Exercise:
Print the line containing "Open the Home section icon" and each line after it through the end of the material below, exactly as it appears, but skip the pictures.

(Beginning of Data under study)

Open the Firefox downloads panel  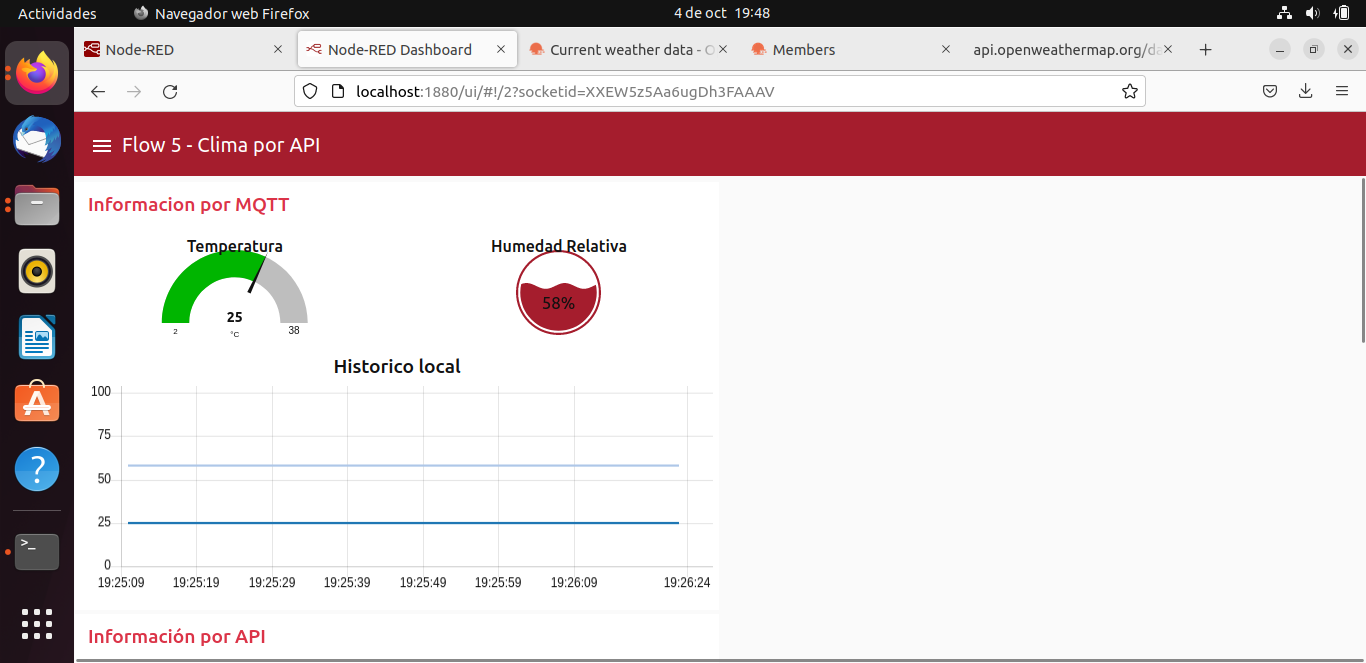(1306, 91)
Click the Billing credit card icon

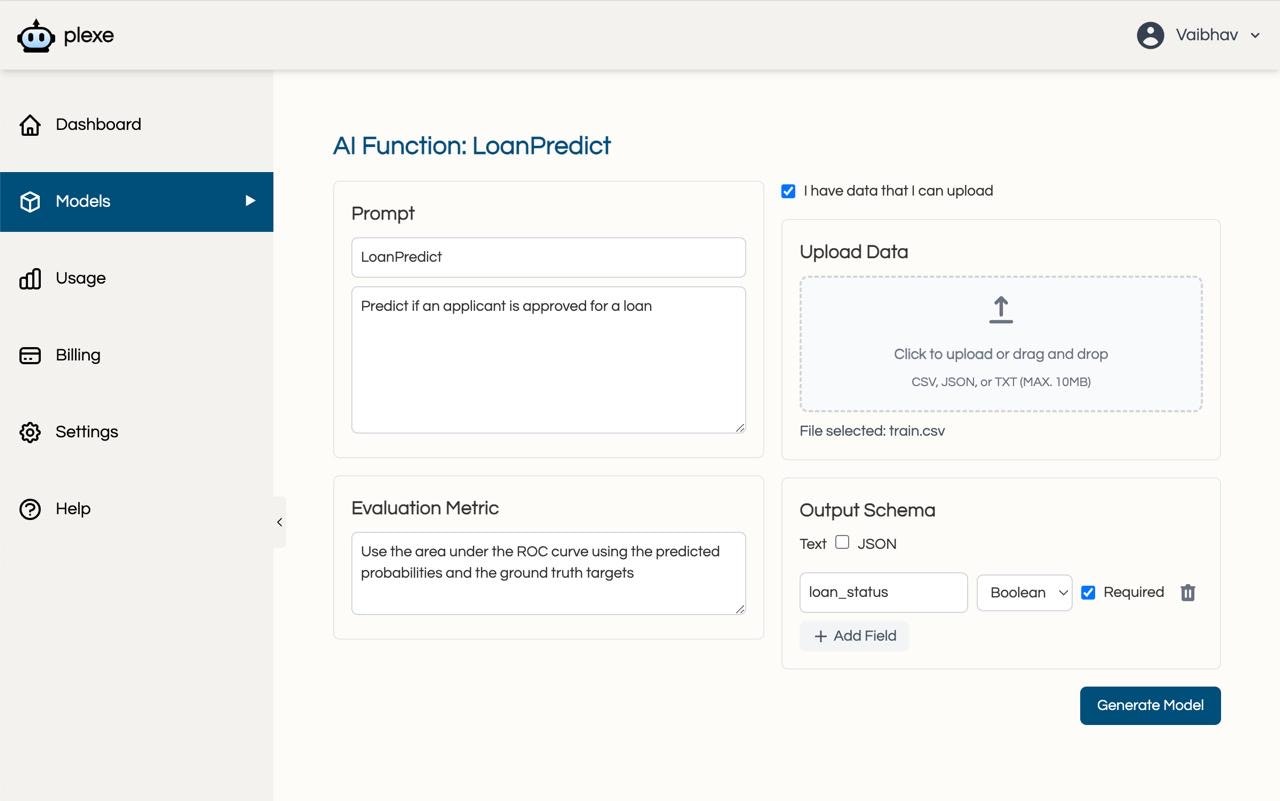(30, 355)
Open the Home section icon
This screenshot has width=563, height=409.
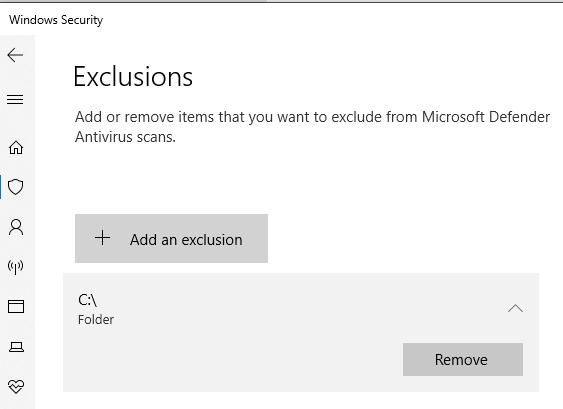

(End of Data under study)

Task response:
Open the Home section icon
This screenshot has width=563, height=409.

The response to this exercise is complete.